History or Associative Value

James Morgan and his brother John immigrated to Canada from their native Ireland with their parents in about 1824. They both purchased land south east of what would be known as Morganston in 1855/56. James almost certainly built this house but the actual build date isn’t known. James Morgan married Catherine Baker in 1853 and had 8 children, all of whom lived in the house which he owned from 1855 until 1902.

Additional Historical and Genealogical Information

149 Highway 27, Morganston, Ontario Cramahe Township, Concession 8, Lot 16

The hamlet of Morganston sits at the junction of Concessions 8 and 9 and Lots 16 and 17. 3891 Highway 25 sits in the northwestern corner of Lot 16 of Concession 8, on the southeastern corner of the intersection of Highways 25 and 27. It is the southeasternmost house in Morganston.

The 100 acres of the northern half of Lot 16 were granted by the Crown to the Canada Company on 17 February 1837. The Canada Company was a private British corporation incorporated in 1826 to aid in the development and colonization of Upper Canada with an emphasis on the Crown and Clergy Reserves.

There is a gap in history for this property. The next available record was the sale of 30 acres of it by Cramahe farmer Matthias Strevel (1799-1862) in 1843. There is no record of its transfer from the Canada Company to Strevel.

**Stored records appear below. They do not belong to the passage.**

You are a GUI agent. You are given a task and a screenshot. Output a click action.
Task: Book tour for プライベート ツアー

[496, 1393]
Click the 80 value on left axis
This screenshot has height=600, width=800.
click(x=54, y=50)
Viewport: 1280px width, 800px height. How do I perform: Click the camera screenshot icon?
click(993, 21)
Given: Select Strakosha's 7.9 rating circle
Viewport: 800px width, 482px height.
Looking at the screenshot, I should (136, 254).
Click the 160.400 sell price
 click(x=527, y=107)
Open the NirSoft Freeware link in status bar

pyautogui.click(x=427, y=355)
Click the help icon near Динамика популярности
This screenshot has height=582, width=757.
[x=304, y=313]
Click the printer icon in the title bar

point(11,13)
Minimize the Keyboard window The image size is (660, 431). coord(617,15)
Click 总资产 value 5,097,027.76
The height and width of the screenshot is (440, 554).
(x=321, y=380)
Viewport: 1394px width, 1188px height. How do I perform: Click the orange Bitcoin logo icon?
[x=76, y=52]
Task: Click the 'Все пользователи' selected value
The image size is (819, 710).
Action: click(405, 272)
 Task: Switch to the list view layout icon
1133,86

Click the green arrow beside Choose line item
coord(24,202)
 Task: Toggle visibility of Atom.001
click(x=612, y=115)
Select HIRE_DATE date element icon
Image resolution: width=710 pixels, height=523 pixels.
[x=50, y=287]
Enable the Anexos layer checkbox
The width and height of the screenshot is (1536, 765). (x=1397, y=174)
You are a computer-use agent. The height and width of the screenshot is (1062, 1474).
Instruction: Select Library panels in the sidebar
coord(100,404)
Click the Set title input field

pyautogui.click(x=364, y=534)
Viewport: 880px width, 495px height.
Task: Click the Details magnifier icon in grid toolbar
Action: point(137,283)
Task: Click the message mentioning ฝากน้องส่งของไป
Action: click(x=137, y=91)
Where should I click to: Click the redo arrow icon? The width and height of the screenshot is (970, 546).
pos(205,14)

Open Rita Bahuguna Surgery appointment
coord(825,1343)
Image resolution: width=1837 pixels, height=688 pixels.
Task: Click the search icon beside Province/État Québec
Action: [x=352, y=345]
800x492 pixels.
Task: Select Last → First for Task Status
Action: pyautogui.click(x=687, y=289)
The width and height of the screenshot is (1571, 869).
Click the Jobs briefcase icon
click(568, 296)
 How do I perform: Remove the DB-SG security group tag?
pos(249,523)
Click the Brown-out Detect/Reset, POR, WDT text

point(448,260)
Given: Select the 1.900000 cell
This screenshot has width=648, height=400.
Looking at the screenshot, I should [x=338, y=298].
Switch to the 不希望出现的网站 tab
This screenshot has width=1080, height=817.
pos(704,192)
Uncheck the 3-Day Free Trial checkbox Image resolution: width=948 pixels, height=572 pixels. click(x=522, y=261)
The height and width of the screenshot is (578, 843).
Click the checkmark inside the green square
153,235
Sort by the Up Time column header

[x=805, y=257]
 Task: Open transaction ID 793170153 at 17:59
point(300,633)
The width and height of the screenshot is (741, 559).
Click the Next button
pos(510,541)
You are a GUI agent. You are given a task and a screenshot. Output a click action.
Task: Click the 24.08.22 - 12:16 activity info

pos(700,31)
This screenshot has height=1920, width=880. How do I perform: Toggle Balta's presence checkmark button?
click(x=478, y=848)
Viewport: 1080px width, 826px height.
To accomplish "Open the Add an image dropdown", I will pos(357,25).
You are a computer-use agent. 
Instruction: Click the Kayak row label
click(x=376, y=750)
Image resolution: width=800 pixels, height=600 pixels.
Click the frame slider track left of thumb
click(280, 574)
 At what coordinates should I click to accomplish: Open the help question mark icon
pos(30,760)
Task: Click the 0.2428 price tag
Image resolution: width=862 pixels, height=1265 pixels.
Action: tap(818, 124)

The northernmost 70 acres in Lot 16 changed hands several times during the early 1850’s. Strevel and his wife Sarah (née McNary, 1805-1863) sold them to George Lapp (1820-1887), a Brighton Township farmer, on 10 June 1852. Lapp and his wife Jane (née Richmond, 1828-1915) passed them on to Jabez Proctor Powers (1803-1886) on 4 March 1854. Powers was a physician residing in Colborne. The 70 acres next passed from Powers and his wife Louisa (née Ford, 1812-1892) to Stephen Peter Eddy (1818-1892), a Haldimand Township farmer, on 15 December 1854. Eddy and his wife Jane (née Findley, 1824-1904) finally passed the property on to James Morgan (1811-1905) on 19 March 1855. Morgan, who at the time of purchase was a wagon maker in Port Hope, but later was a farmer in Cramahe Township.

Morgan passed the property on to his son John Francis (“Frank”) Morgan (1863-1924), another farmer, on 31 October 1902. The younger Morgan retained it until his death, at which time it went to Frank’s nephew Percy Albert Moore (1899-1986).

James Morgan and his brother John (1809-1894) immigrated to Canada from their native Ireland with their parents in about 1824. They both purchased land in Lot 16 of Concession 8, southeast of what would be known as Morganston in 1855-1856. James almost certainly built the house at 149 Highway 27, but it is unclear when exactly this occurred. He owned the property from 1855 to 1902.

James Morgan married Catherine Baker in 1853 and had eight children, all of whom must have lived in the house: Richard Henry (1854-1934), Emma Esther (1856-1924), Anna (1858-1947), James Edward (1859-1885), John Francis (1863-1924), Millie L. (1864-?), William Joseph (1870-1871), and Lillian May (1872-?).

Frank Morgan married Myrtle Maud Alice Tuttle (1878-1966) in 1902. They had four children: Keith Francis Werden (1905-?), Kathleen Beulah Pearl (1907-?), Olivia Almedia Alberta (1912-?), and James E. (1915-1989).